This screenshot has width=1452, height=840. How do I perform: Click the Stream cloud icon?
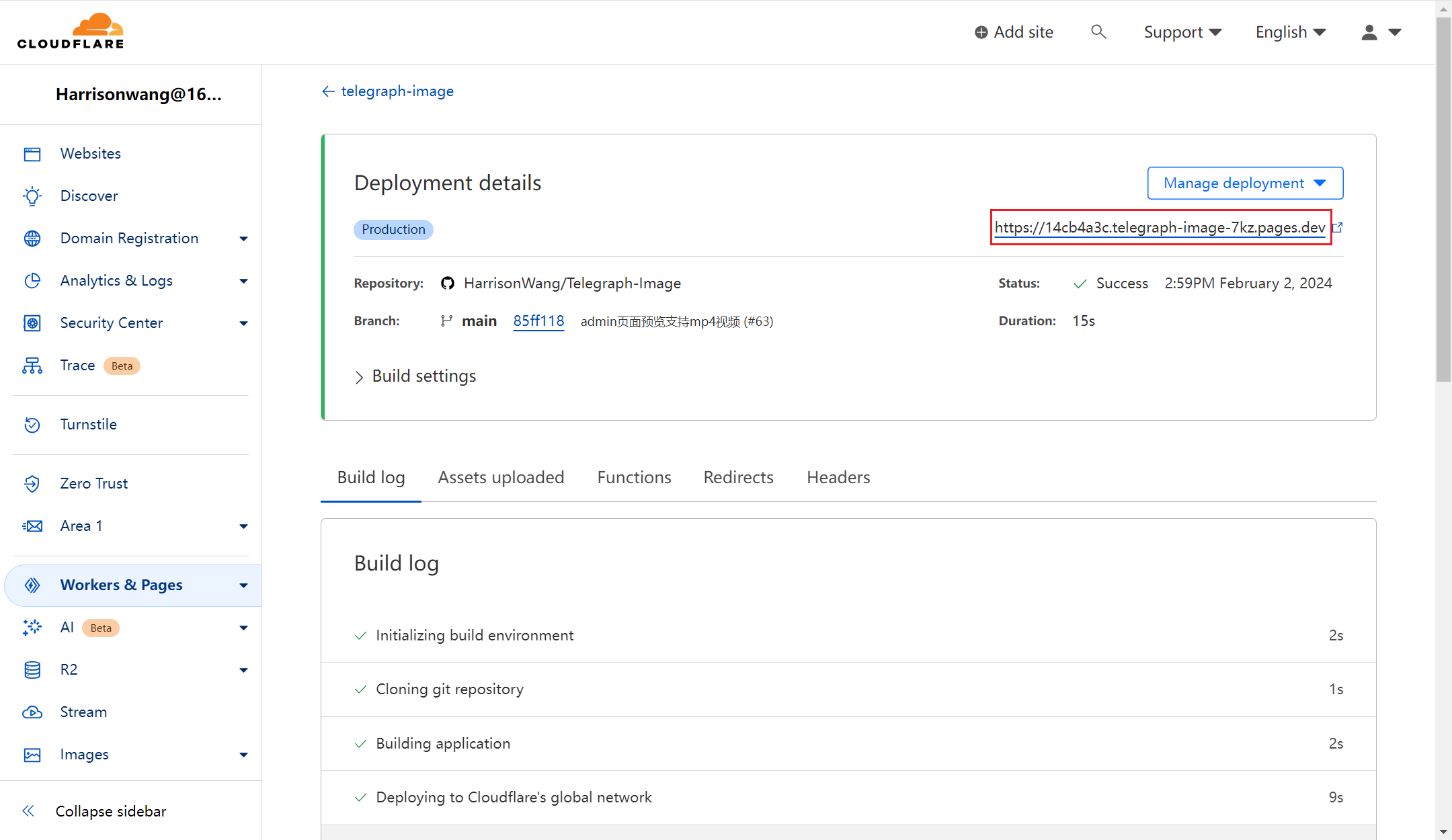click(x=32, y=712)
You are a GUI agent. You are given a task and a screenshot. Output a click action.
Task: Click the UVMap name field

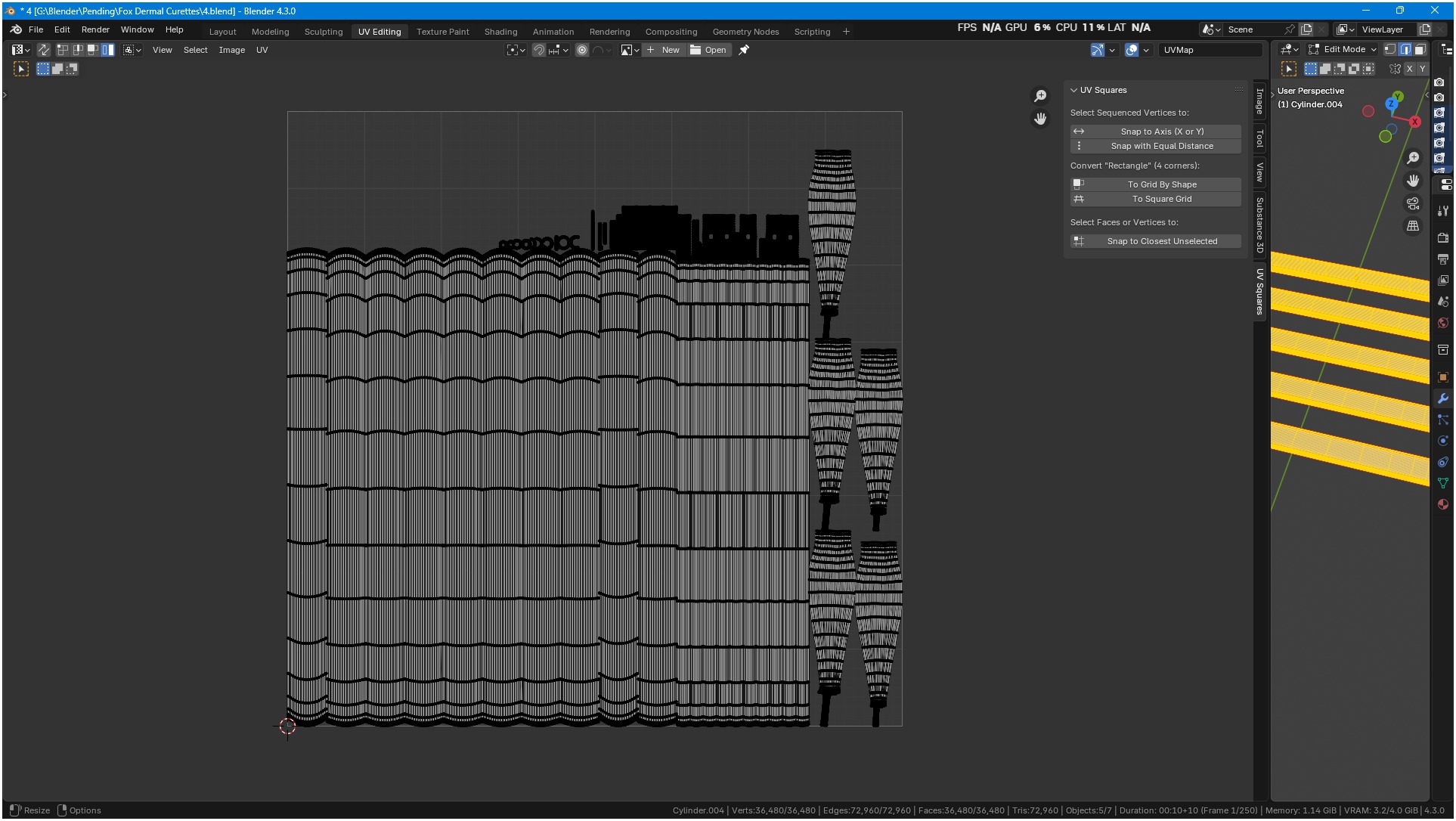coord(1210,50)

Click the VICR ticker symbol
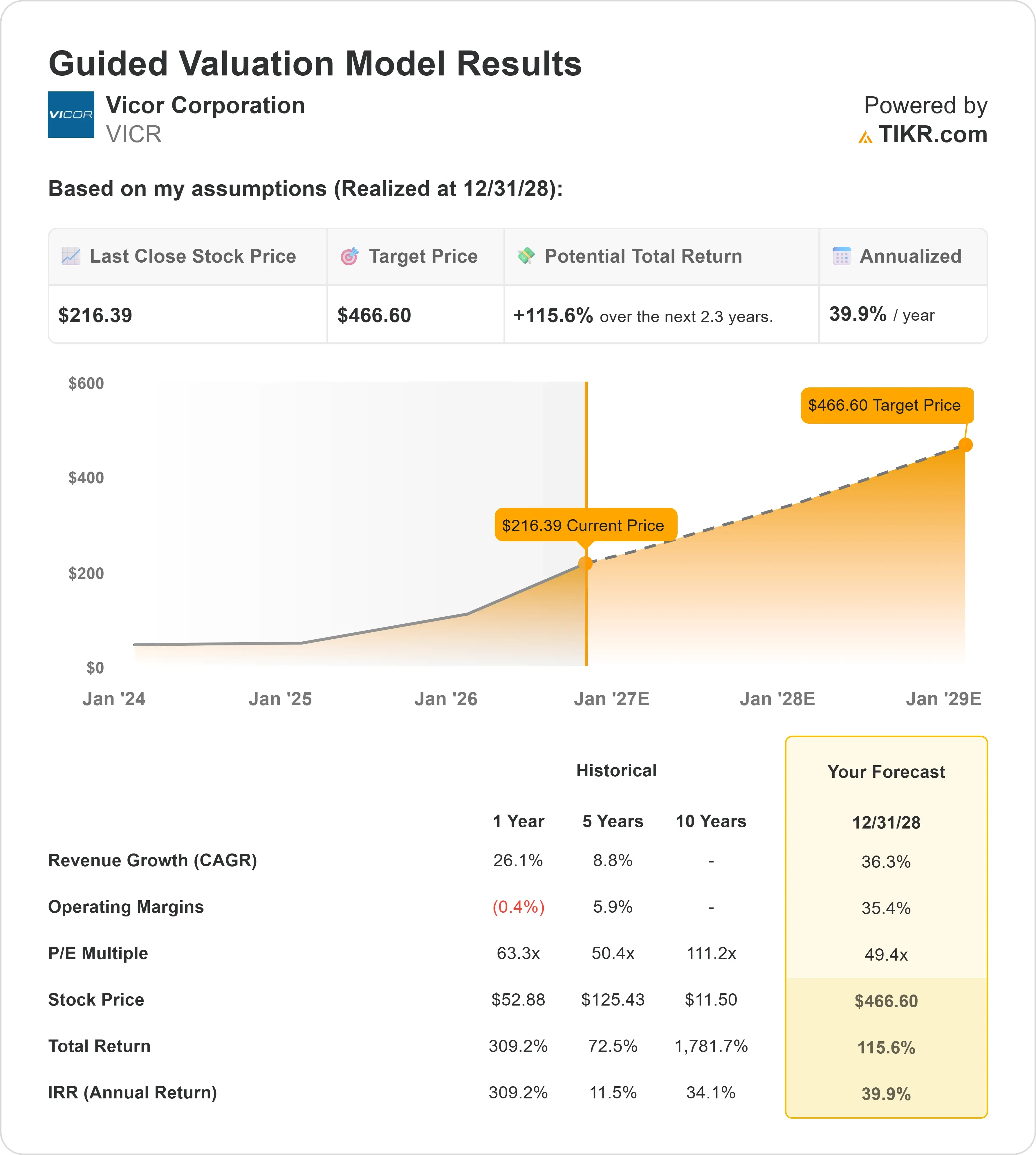tap(134, 134)
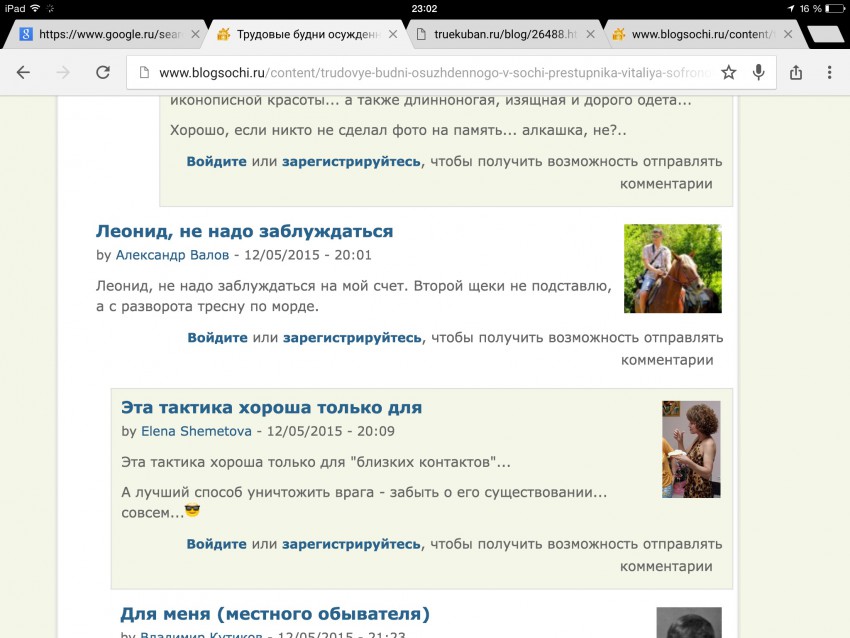850x638 pixels.
Task: Click "Войдите" under Elena Shemetova's comment
Action: pyautogui.click(x=216, y=544)
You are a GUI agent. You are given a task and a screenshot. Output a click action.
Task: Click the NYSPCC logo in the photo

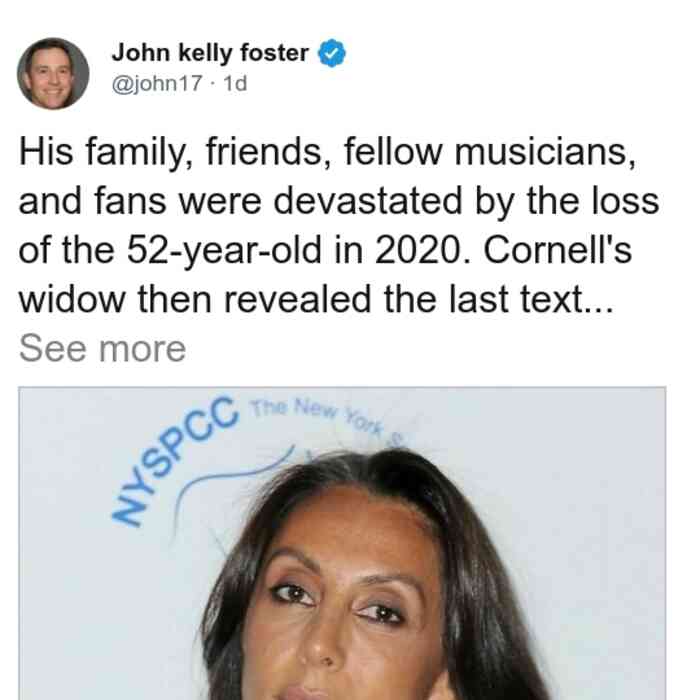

WHAT THIS TASK INVOLVES
Write out the records from the line containing "Click the VICR ticker symbol" through the end of the records, both included. Leave out the pictures.

THE RESPONSE
Click the VICR ticker symbol
tap(134, 134)
850x638 pixels.
Task: Click "Войдите" under Elena Shemetova's comment
Action: pyautogui.click(x=216, y=544)
You are a GUI agent. You are given a task and a screenshot. Output a click action.
Task: Click the NYSPCC logo in the photo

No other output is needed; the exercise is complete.